Since starting the Art and Social Practice course I’ve been subscribing to the free Mailout newsletter, which is full of useful information. The most recent issue mentions a paper by Francois  Matarasso, ‘Creative Progression: Reflections on quality in participatory arts‘, which is based based on a case study of this project by Helix Arts.

We are the stage of reflecting critically on our course projects (effective deadline Thursday lunchtime when  we set off for Shetland!), and there is lots of relevant food for thought here.

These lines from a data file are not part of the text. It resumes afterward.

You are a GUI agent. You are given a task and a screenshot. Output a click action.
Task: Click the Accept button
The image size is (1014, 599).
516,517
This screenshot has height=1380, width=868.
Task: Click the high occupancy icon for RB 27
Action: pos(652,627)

“Change, like quality, is an neutral term. The extent of its desirability depends on the nature of a change … an artistic experience may change someone’s experience of living for the worse” p.4

“The use of phrases such as ‘high quality art’ is dangerous because it makes it harder to discuss and determine the value of arts practice, while also tending to exclude those who believe themselves less able than professionals to recognise quality in art.” p.4

“We may not be able to define excellence, but we can certainly identify good and less good, admirable and acceptable.” p.5

Matarasso identifies “five stages of a process: conception, contracting, working, creation and completion”. p.5

Conception

He contrasts the personal transformative purpose of the arts in general with the “concepts of social change, whether at an individual or group level, associated with participatory arts in the minds of many funding bodies” and questions whether artists should or even can act as agents of “social instruction”. p.6

“Uncertainty of outcome is a characteristic of art practice. An artist cannot guarantee the success of an idea, a task or even a project, although, if working with others, they might be expected to guarantee the standard of their processes.” p.6

He notes that, in medicine, “complexity makes individual health outcomes unpredictable, so medicine uses probability” for forecasting and decisionmaking, and argues that such methods would be “more appropriate and more useful than those currently employed in British arts policy and management”. p.6

He stresses the importance of including theoretical questions in the “conception and planning of a project”, to have any chance of testing the “quality or value” of activities, and use time scale as an example. In a long programme, some people may gain most from a short segment like a workshop – “Six hours of energy, excitement, focus and limited commitment”. Whereas adult education may transform cumulatively, participation in art can be intensely and almost instantly transformative.

A “clear articulation of how and why specific arts interventions are expected to result in change is an essential theoretical basis” to participatory arts practice and evaluation.

I’ll come back to this in a second post – Matarasso goes on to say some very interesting things about success, ‘good failure’ and ‘bad failure’, and about empowerment.

Matarasso, F (2013), Creative Progression: Reflections on quality in participatory arts, UNESCO Observatory Multi-Disciplinary Journal in the Arts, 3:3.